++++ Dataset entries
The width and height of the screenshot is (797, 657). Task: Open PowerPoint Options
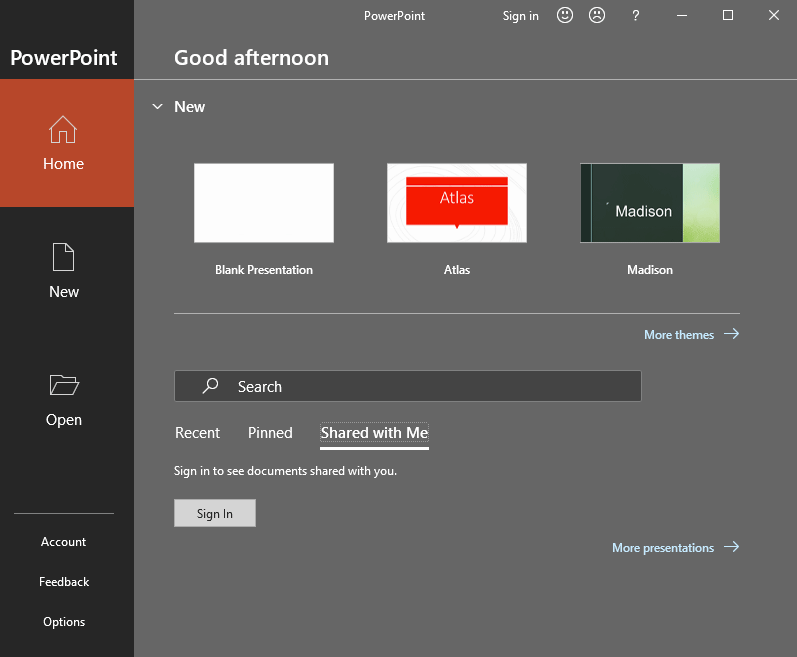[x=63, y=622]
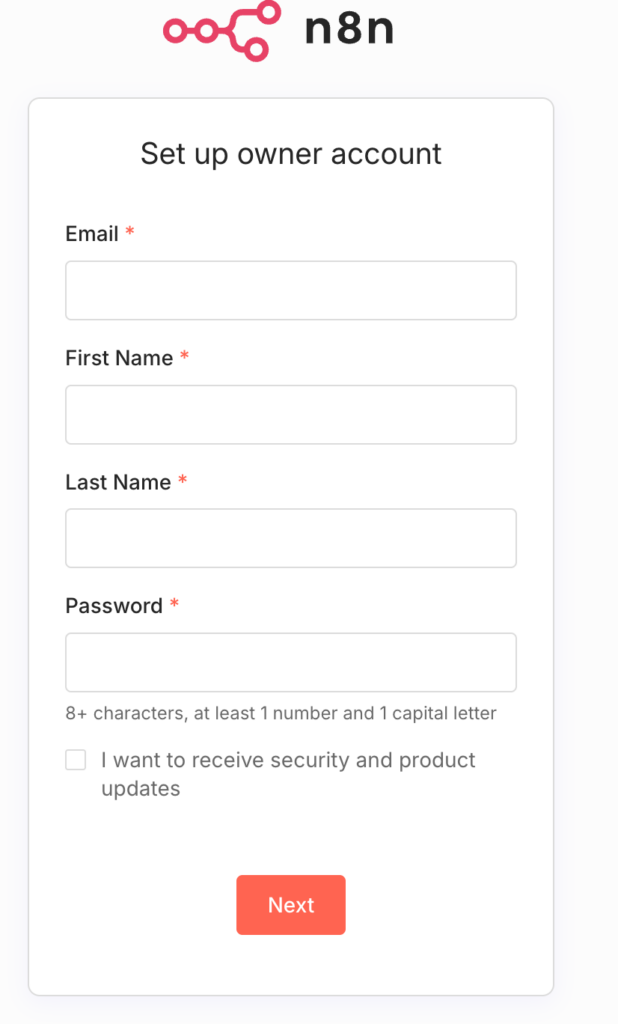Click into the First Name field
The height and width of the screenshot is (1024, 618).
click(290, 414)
++++++++
++++ Dataset entries
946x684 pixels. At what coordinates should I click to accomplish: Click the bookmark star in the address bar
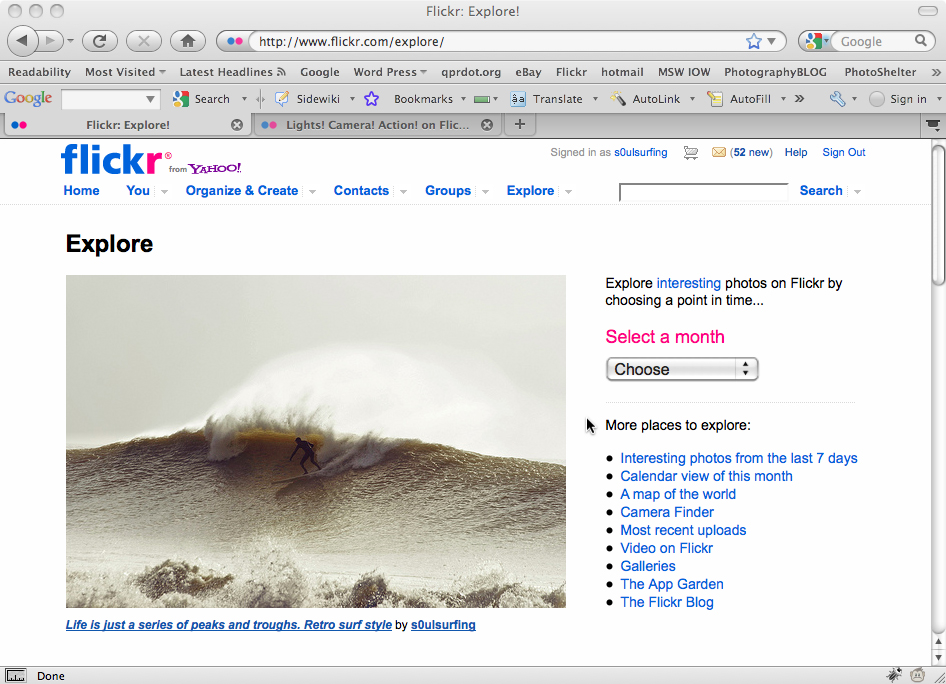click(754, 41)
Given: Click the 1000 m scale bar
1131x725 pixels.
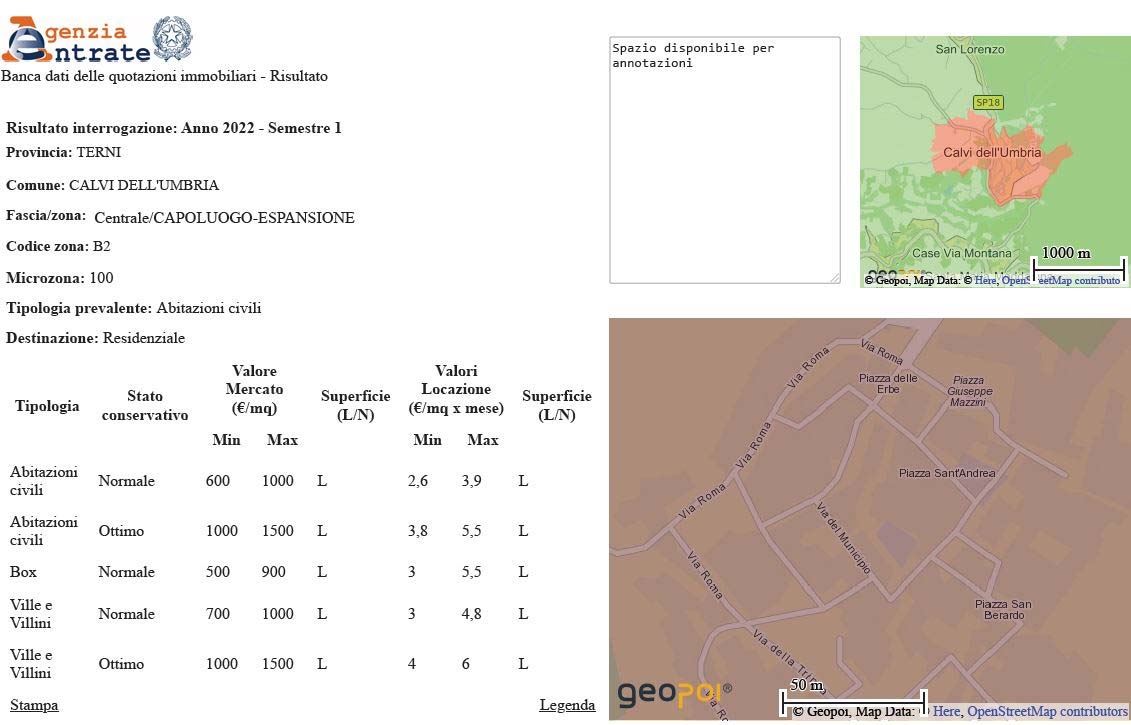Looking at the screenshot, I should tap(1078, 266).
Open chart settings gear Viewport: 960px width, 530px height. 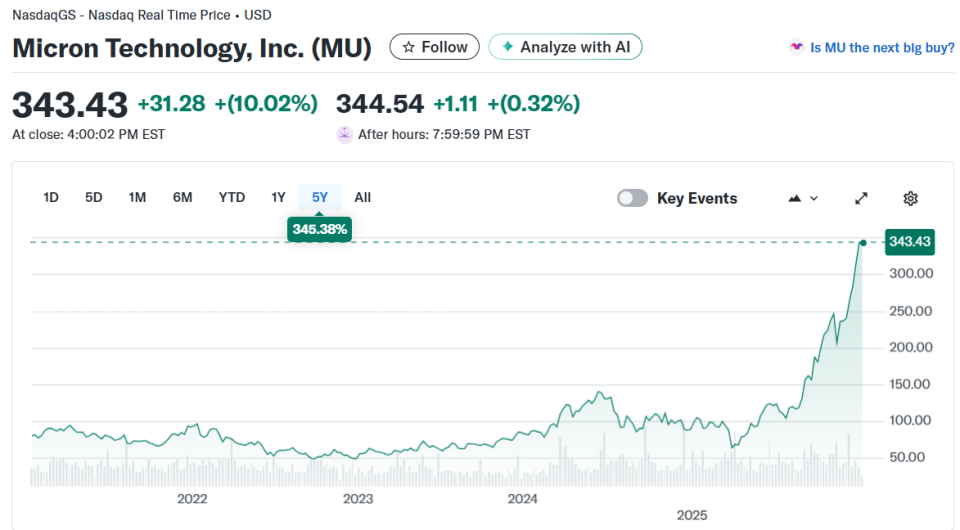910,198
++++++++
++++ Dataset entries
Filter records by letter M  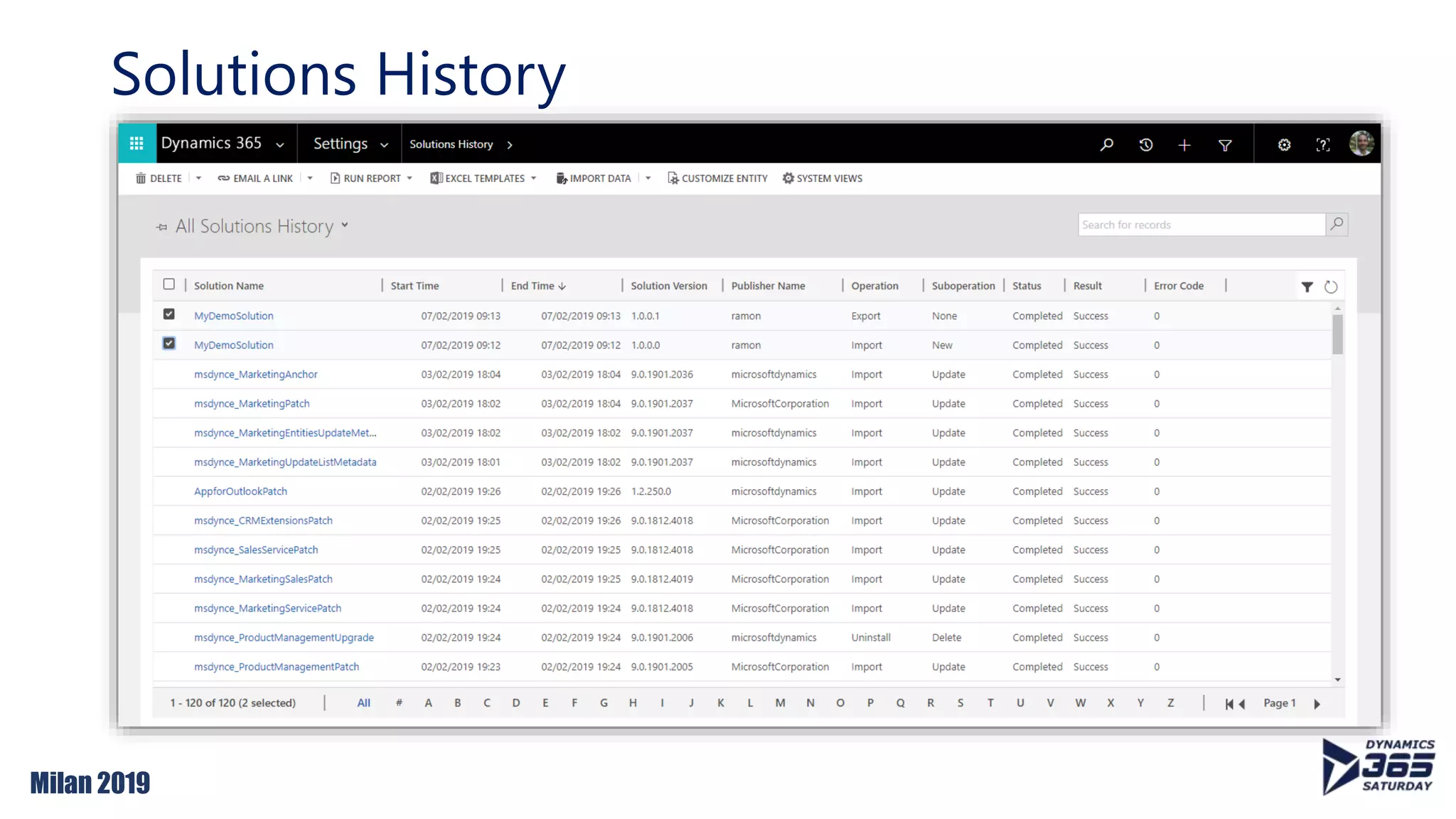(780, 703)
++++++++
What this task involves: Copy out the items starting at the line that contains "The width and" and ending after the line that contains "click(290, 414)", word for word. Leave the pictures out of your answer.

Solution to the problem:
The width and height of the screenshot is (797, 657). Task: Open PowerPoint Options
[x=63, y=622]
Click into the First Name field
The height and width of the screenshot is (1024, 618).
click(290, 414)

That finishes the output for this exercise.